Action item — A word-for-word copy is needed of the line containing "The image size is (1024, 539)." and every line after it through the end of the records below, leaving out all pictures.

━━━━━━━━━━

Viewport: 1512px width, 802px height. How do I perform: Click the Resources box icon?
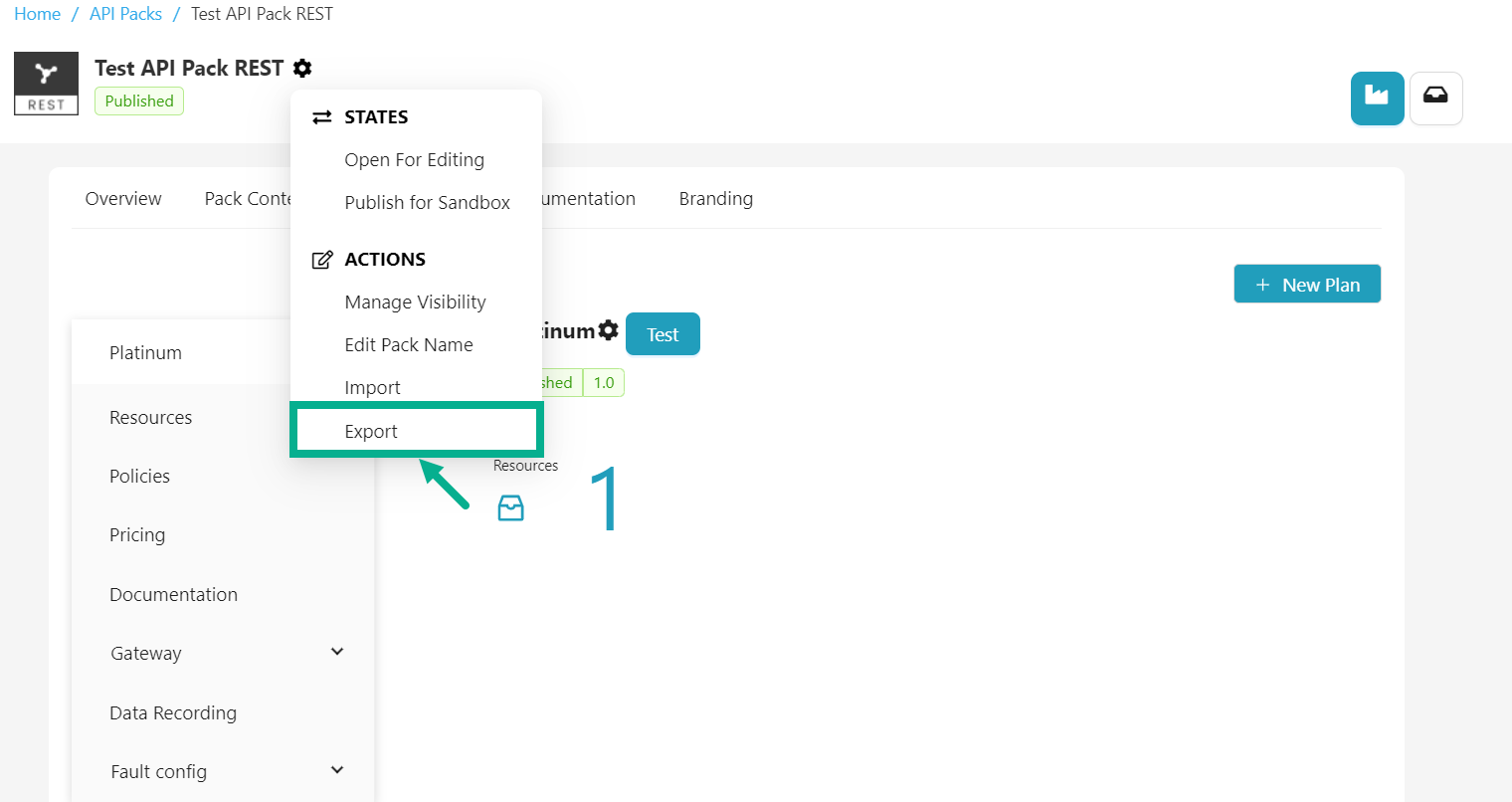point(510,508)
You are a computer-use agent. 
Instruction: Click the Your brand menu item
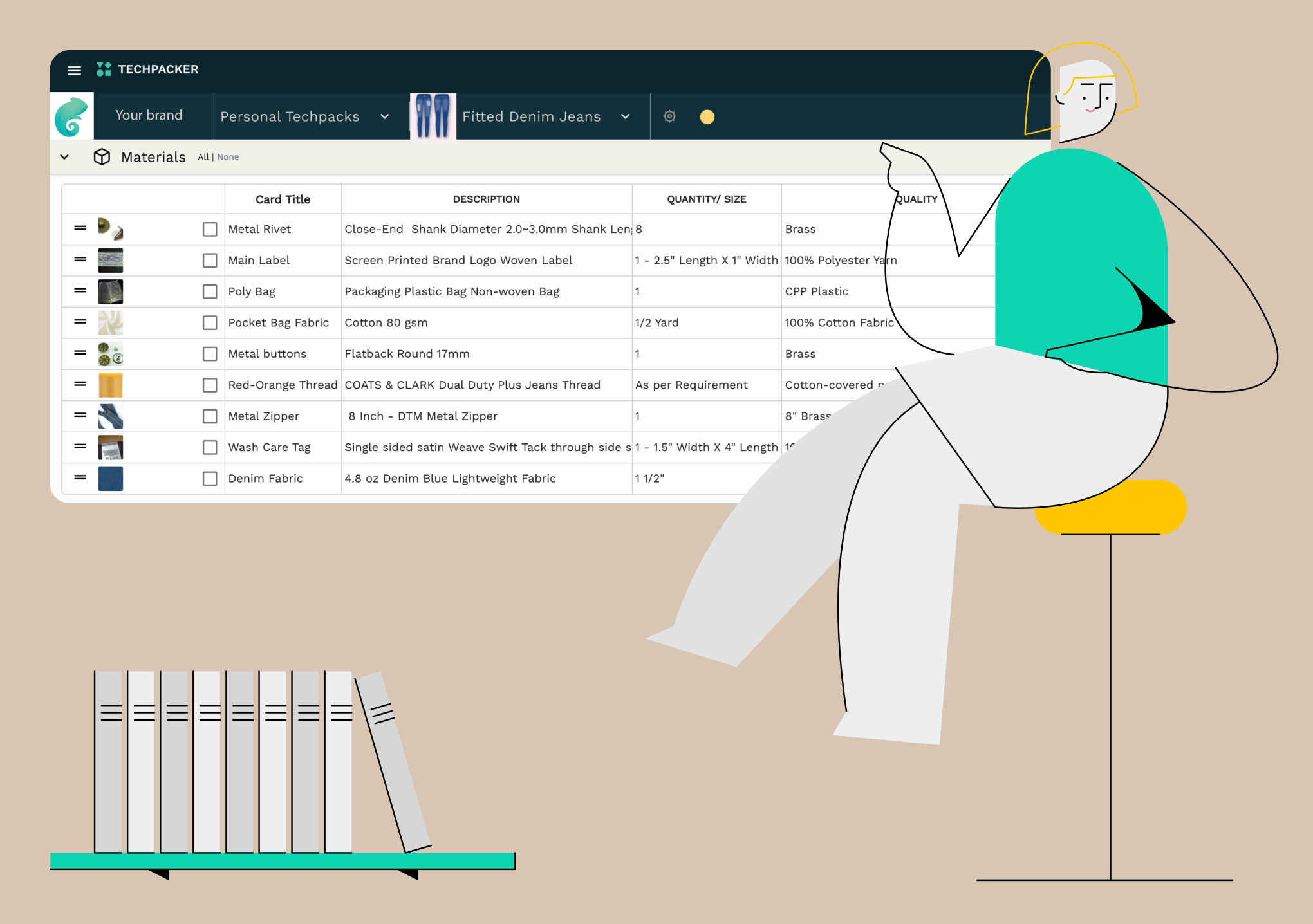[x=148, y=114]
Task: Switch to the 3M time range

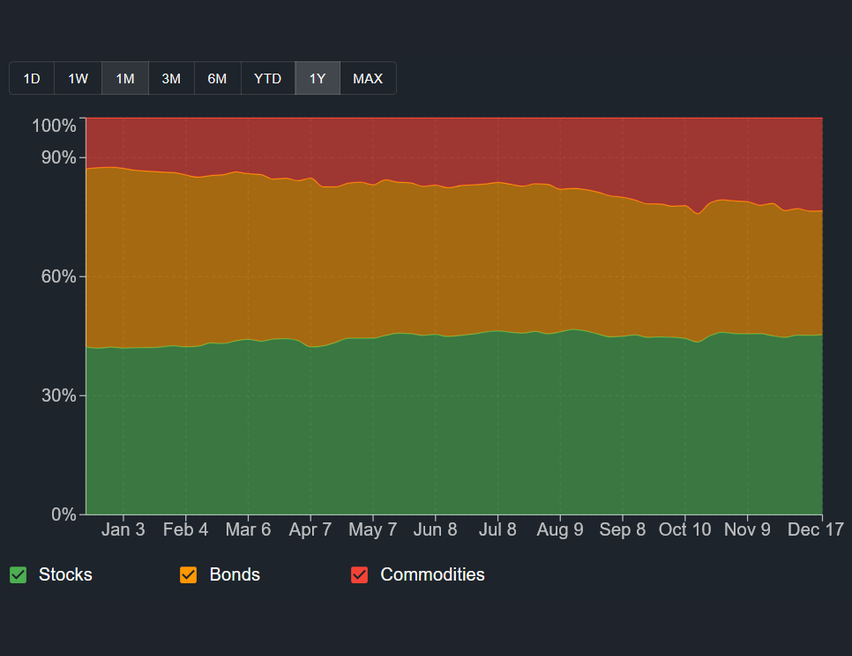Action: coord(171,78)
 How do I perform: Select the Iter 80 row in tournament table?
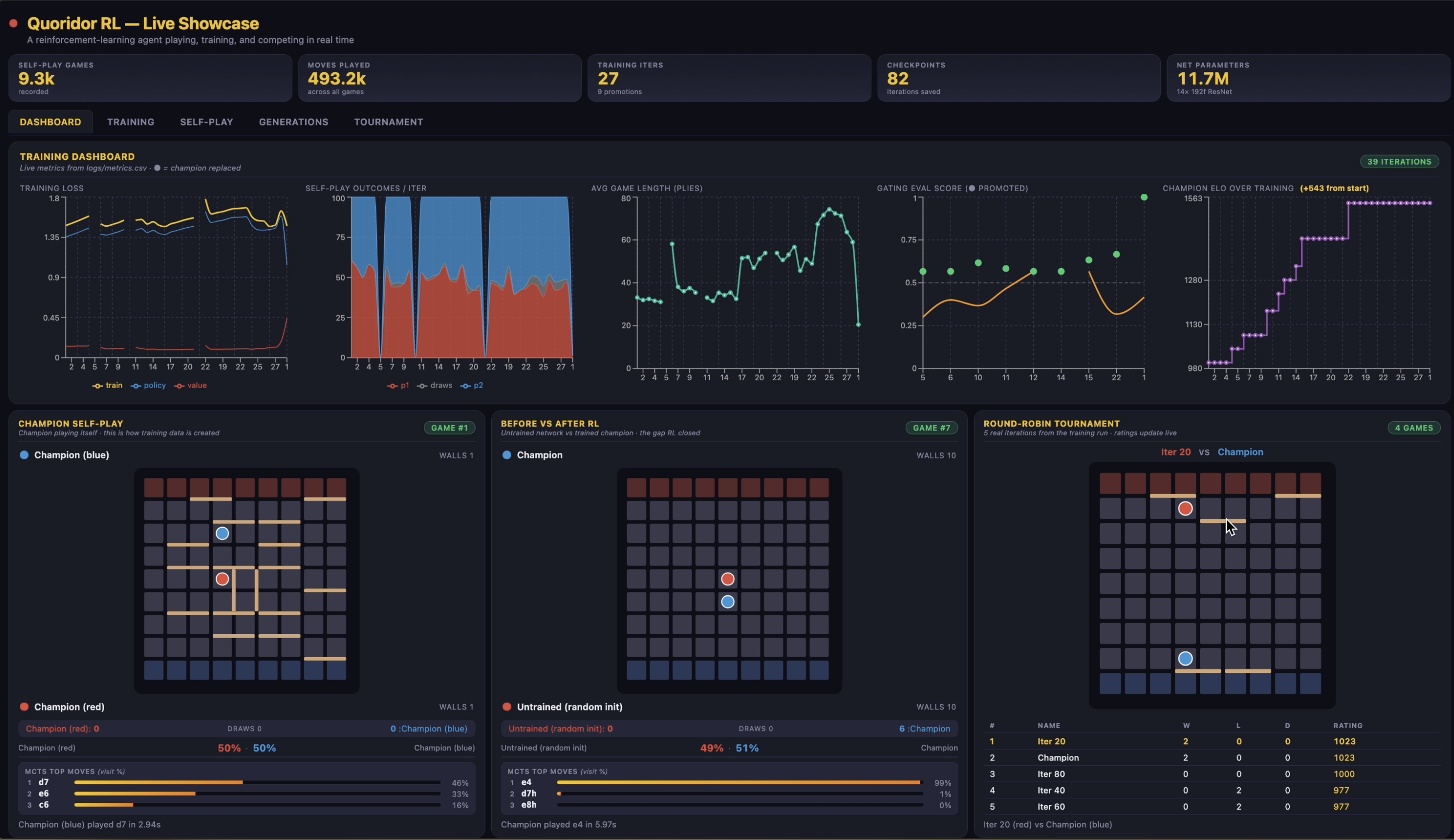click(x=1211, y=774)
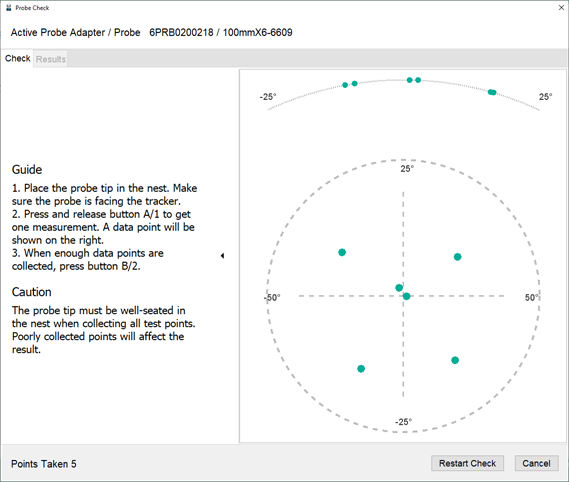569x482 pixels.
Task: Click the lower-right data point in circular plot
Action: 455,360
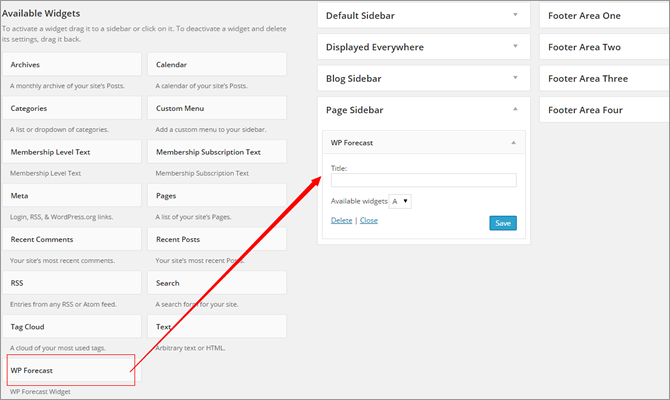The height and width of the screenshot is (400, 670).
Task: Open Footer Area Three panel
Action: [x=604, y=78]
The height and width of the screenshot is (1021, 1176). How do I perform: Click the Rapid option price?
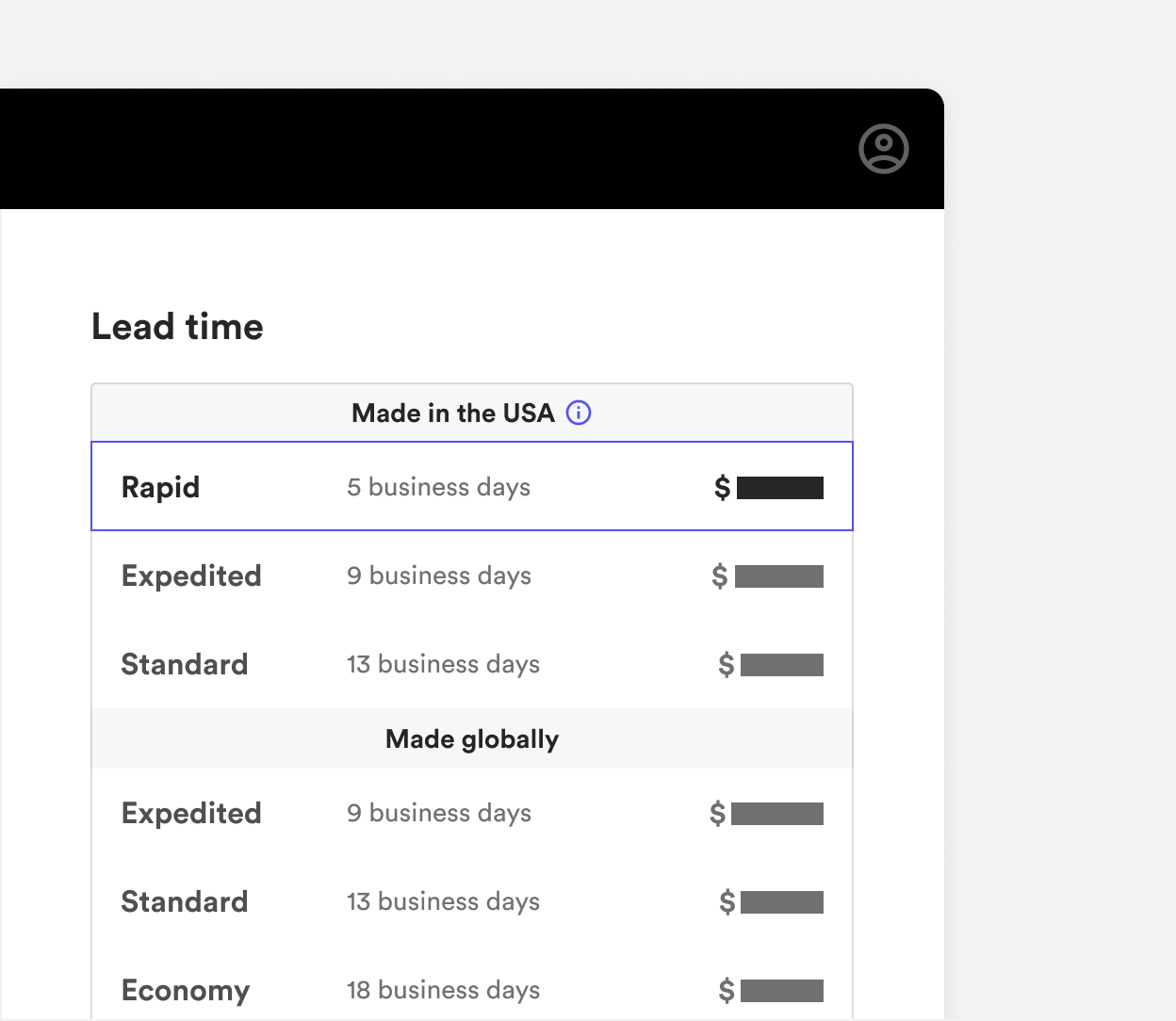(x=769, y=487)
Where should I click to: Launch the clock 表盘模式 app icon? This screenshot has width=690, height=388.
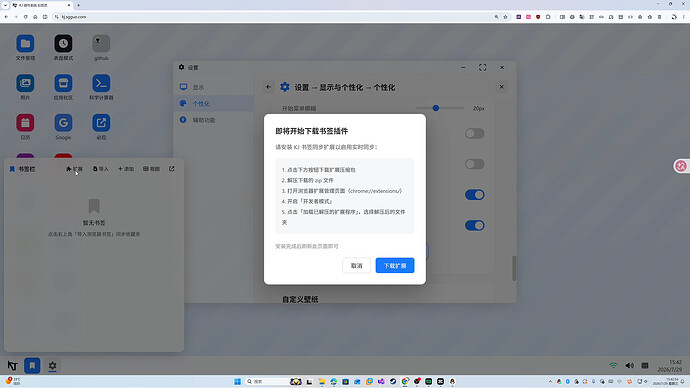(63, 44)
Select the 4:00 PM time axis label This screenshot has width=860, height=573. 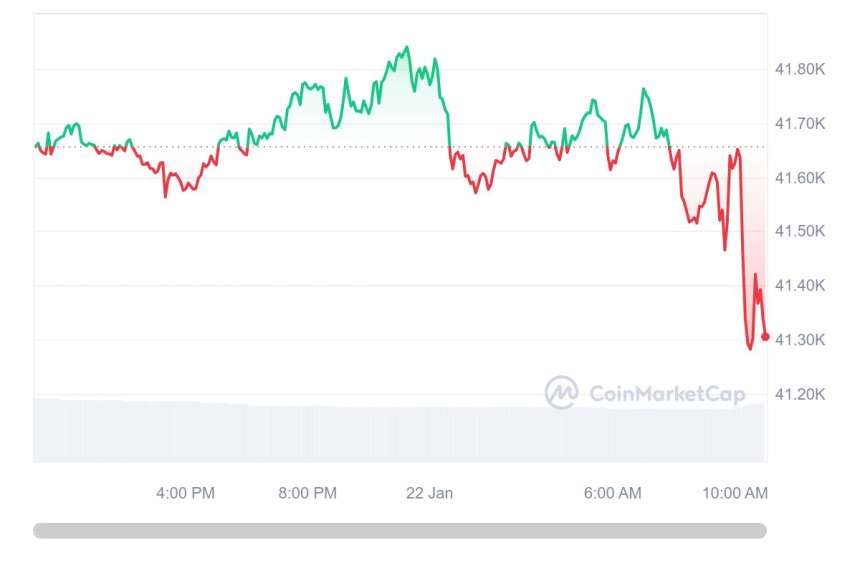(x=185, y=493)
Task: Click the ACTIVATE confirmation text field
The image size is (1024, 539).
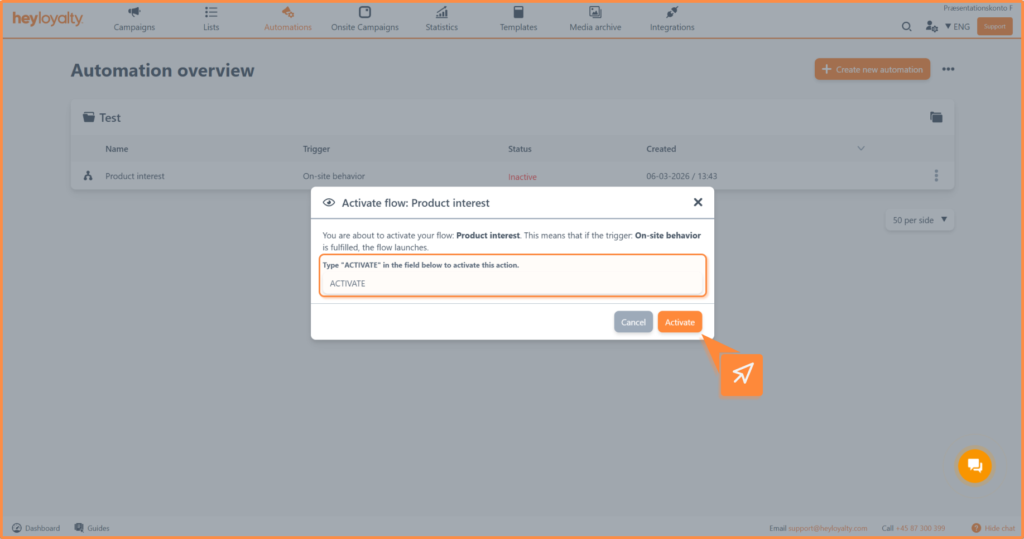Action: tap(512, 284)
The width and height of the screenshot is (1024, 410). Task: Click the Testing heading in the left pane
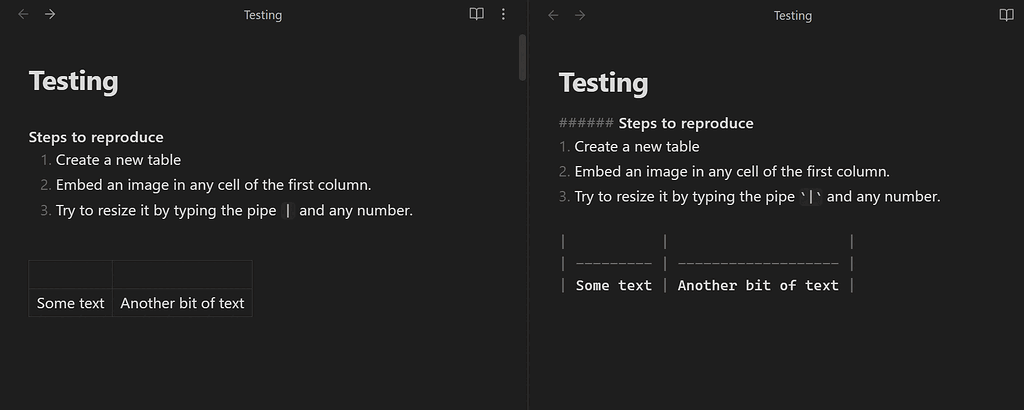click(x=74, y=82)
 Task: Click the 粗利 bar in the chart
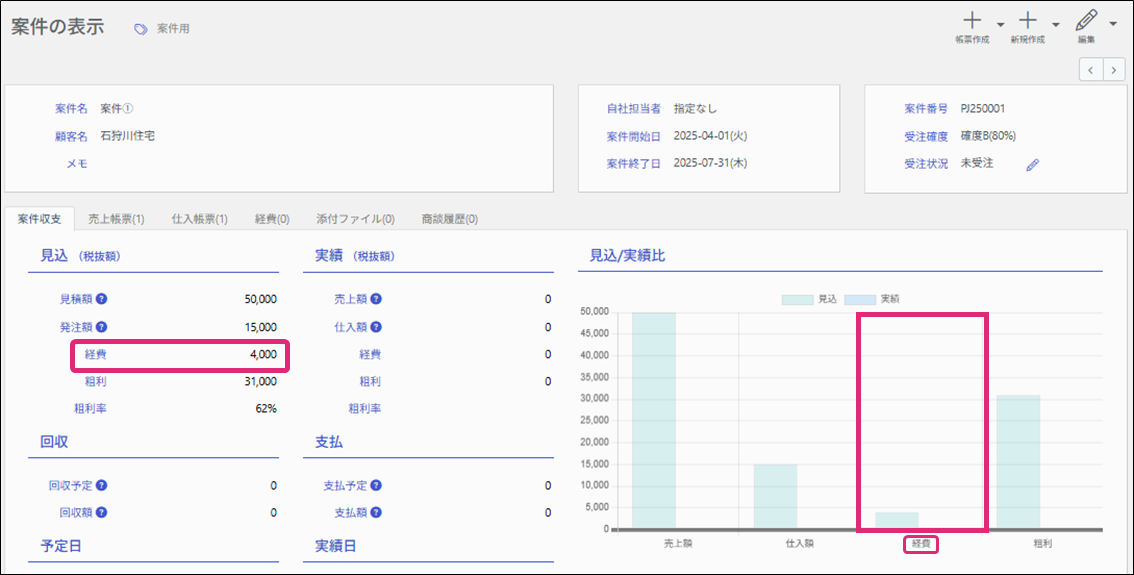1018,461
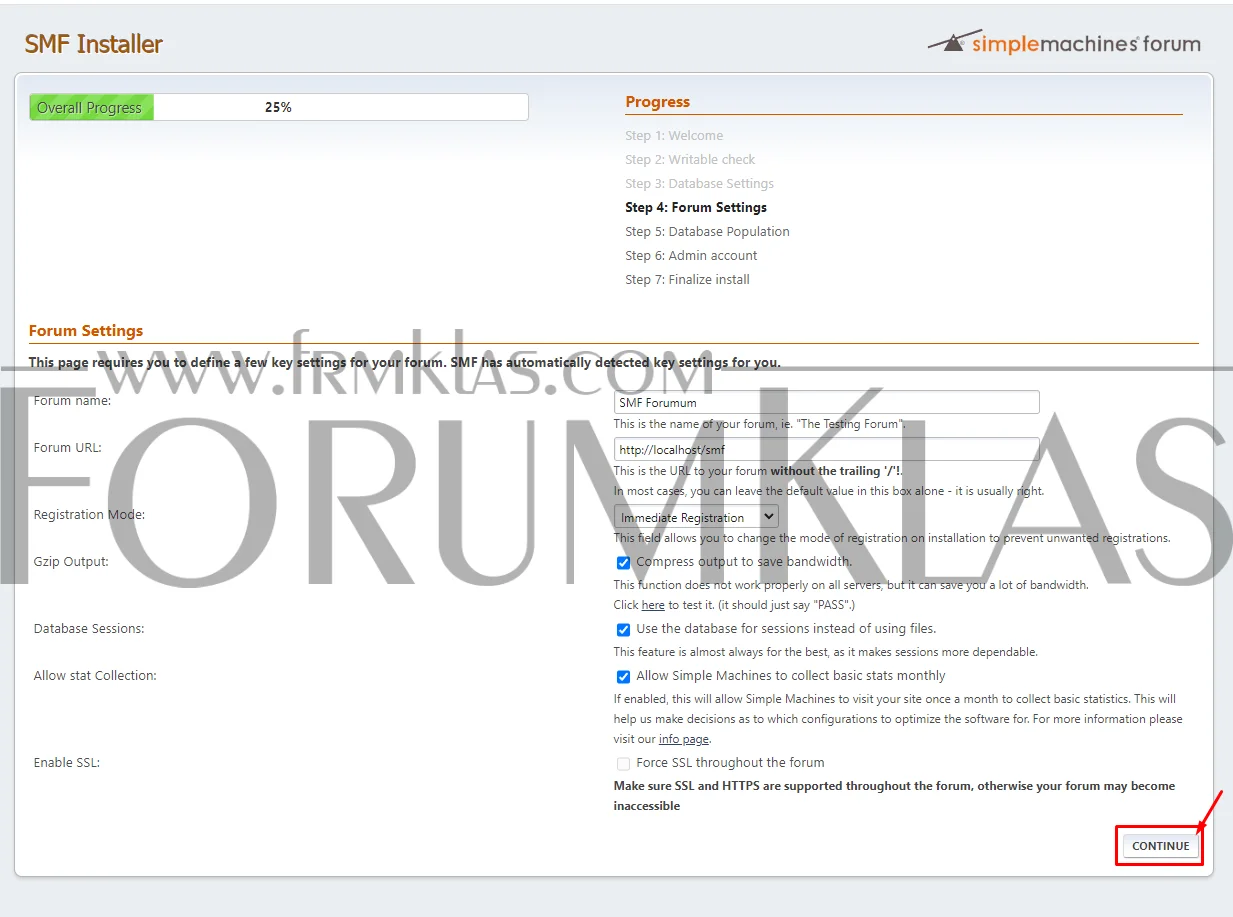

━━━━━━━━━━

Response for this exercise —
The image size is (1024, 539).
Action: tap(512, 284)
The width and height of the screenshot is (1024, 410). Task: Click the Testing heading in the left pane
click(x=74, y=82)
 Task: Click the 粗利 bar in the chart
1018,461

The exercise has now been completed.